Using a model $10bn of assets under management, Li and Shim show that the average turnover across the six strategies is 61.6% and the average trading cost is 127 basis points.
Integrating momentum and size
The analysis shows that momentum, perhaps unsurprisingly, is the most expensive factor in terms of transactions costs, largely due to annualised one-way turnover of 159.5% (leading to a trading cost of 241 basis points).
But Li and Shim suggest that the benefits of implementing both momentum and size factors within a multi-factor strategy outweigh the negatives of cost (with momentum) and risk (associated with size).
They prove this by analysing four model portfolios:
Portfolio 1: Value, low beta, profitability, and investment
Portfolio 2: Four factors in portfolio 1 plus momentum
Portfolio 3: Four factors in portfolio 1 plus size
Portfolio 4: Four factors in portfolio 1 plus momentum and size
What they show is that diversification benefits outweigh the increased cost of implementation.
Li and Shim explain: “The addition of momentum helps lower tracking error and improves the IR because of negative or low positive correlations with other factors. These benefits are achieved without a large increase in implementation cost because offsetting trades across the factor strategies cancel each other out and because of the improved liquidity of the stocks held in a momentum strategy.”
The size factor, meanwhile, is “actually rather inexpensive to trade because of its relatively broad coverage and low turnover.” Adding it in combination thus can improve the performance and lower the tracking error of the multi-factor strategy given the low correlation of size with the other factors, resulting in a higher IR together with a reduction in trading cost.
Specifically, portfolio 4 here has the highest IR of the four portfolios, both before and after trading costs and with a barely lowered Sharpe ratio of 0.56.

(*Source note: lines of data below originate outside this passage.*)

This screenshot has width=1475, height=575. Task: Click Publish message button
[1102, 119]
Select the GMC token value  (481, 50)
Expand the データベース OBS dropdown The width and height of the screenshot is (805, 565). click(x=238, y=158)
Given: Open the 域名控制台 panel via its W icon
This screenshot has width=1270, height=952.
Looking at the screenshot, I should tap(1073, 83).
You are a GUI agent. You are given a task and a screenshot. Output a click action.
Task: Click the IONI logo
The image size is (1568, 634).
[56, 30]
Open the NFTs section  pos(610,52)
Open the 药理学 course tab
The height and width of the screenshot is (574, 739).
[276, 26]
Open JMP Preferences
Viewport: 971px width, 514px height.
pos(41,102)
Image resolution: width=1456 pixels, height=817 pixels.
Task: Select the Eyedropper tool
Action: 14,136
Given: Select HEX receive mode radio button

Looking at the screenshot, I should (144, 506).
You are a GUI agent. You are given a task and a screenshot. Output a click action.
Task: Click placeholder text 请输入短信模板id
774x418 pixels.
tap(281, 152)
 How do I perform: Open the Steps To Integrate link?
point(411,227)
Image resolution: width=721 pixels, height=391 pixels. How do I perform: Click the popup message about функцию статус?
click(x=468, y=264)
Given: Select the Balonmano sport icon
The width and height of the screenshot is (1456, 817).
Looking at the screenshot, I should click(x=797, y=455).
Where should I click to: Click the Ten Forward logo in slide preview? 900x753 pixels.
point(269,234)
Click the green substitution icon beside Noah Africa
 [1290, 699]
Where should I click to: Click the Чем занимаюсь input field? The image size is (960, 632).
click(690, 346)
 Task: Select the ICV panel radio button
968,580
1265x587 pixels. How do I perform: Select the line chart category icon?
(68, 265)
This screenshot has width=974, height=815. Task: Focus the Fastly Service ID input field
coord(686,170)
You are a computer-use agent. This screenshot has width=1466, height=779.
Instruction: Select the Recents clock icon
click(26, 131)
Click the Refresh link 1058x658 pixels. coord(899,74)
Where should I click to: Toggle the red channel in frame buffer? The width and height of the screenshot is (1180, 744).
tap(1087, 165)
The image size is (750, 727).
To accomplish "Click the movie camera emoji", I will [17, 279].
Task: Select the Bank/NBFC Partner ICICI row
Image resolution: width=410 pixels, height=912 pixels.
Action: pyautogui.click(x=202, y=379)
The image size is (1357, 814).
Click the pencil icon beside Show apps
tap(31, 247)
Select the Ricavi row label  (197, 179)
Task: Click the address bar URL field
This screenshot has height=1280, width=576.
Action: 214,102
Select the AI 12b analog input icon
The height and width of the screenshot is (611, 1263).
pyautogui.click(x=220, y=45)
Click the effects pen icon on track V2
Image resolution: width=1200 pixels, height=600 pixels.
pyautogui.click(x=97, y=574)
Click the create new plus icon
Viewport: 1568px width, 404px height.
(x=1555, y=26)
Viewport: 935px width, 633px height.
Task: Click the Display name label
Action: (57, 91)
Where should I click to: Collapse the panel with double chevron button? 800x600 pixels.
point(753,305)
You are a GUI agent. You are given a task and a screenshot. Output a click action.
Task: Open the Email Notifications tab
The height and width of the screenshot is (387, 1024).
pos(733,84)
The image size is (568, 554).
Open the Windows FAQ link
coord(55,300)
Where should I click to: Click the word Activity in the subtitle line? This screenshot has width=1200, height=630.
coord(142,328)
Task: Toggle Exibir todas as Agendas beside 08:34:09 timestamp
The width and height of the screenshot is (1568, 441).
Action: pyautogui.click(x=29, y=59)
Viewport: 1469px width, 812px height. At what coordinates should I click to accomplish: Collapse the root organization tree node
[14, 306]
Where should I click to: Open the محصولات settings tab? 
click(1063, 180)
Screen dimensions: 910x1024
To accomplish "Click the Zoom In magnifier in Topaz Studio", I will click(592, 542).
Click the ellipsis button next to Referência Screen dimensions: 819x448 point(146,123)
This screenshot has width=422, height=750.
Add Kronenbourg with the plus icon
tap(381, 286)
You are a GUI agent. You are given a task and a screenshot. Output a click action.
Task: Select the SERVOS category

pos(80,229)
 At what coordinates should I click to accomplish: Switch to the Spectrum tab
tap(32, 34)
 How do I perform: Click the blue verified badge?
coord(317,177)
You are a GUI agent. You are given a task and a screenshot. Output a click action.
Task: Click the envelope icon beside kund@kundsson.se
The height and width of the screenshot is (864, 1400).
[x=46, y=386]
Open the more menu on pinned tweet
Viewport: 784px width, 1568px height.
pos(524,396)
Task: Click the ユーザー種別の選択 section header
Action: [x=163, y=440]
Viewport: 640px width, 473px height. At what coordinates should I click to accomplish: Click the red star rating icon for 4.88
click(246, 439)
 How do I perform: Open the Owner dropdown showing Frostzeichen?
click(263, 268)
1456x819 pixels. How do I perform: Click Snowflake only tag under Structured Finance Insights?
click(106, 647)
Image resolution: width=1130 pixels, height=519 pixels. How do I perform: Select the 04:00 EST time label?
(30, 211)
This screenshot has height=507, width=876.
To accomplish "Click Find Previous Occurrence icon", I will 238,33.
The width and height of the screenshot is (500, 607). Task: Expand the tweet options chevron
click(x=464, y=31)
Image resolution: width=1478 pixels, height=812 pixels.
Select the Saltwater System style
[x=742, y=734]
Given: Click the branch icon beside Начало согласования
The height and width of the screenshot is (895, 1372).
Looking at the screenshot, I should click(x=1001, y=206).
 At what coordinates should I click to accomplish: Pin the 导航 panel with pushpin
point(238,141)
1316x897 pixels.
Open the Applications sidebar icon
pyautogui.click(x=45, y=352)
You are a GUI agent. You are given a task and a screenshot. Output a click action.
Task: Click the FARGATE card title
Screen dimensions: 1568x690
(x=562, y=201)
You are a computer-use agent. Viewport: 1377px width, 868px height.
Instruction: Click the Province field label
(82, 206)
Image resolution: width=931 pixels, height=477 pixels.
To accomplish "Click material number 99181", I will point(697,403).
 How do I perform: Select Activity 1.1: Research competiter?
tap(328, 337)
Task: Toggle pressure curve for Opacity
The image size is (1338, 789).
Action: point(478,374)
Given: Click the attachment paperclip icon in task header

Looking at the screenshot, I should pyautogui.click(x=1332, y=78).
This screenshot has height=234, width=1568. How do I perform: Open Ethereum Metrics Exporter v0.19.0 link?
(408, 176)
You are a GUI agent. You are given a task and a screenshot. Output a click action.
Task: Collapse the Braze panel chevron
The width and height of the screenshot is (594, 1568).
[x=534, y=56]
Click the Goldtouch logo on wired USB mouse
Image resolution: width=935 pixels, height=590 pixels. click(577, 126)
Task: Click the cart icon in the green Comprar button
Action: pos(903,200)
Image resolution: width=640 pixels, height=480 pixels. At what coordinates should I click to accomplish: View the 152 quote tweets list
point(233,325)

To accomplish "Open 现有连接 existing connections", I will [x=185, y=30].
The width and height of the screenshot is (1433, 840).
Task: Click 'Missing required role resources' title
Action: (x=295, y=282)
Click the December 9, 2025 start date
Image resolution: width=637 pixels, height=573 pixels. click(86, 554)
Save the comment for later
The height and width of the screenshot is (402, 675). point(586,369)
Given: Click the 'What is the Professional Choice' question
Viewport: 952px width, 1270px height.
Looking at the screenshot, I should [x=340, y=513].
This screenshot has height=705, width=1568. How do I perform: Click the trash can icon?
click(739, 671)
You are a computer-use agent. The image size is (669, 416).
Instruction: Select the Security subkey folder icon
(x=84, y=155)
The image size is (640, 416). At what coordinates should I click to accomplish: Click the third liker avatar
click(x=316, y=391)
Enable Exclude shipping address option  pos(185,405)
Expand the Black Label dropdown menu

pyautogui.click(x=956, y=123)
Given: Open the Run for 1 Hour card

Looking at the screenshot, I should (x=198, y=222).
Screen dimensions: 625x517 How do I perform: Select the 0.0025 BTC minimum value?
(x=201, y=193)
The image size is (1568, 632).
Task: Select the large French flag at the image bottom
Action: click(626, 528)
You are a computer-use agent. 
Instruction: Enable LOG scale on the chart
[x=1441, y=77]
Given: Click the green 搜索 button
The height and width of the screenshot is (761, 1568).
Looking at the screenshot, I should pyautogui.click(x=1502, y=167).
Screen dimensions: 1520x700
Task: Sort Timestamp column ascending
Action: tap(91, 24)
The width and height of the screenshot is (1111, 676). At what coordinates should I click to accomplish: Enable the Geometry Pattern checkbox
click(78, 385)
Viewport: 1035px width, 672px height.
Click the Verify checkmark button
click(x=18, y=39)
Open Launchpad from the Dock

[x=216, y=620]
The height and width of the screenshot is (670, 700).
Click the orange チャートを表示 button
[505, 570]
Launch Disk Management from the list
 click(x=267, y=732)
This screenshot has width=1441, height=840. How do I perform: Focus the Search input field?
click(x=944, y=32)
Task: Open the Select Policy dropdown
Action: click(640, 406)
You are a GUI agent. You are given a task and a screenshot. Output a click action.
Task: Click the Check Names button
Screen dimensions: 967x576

Portfolio 4, which combines momentum and size with value, low beta, profitability, and investment, yields the highest IR of the four portfolios we analyse, both before and after trading costs, 0.64 and 0.57 (assuming $10B AUM), respectively, and only barely lowers the Sharpe ratio from 0.57 to 0.56.
Concentrate please
The next step is concentration levels. Li and Shim say that “a certain concentration” of stocks would intuitively appear necessary to extract the factor premium. They point to the academic literature which shows that quintile portfolios based on a specific signal shows a ‘monotonic’ pattern: that is, a portfolio selected according to the top 20% of stocks based on the underlying signal performs best, down through the quintiles.
After crunching the numbers, the analysis finds that a 25% concentration level offers the optimal mix of performance versus implementation costs. They note that the optimal cut-off might differ according to factor, but they caution that there is a lack of any reason why differing concentration levels should be considered and there would also be the risk of over-fitting.
Research Affiliates: Alice’s Adventures in Factorland
In concluding, Li and Shim suggest that understanding how to optimally combine factors in the presence of real world implementation costs is "critical for desirable investment outcomes".
“Neither extreme of maximizing paper portfolio performance, while ignoring the trading costs that reduce performance in practice, nor of focusing on low-cost implementation, while missing opportunities for better performance, will produce an optimal result for multi-factor smart beta investors,” they add.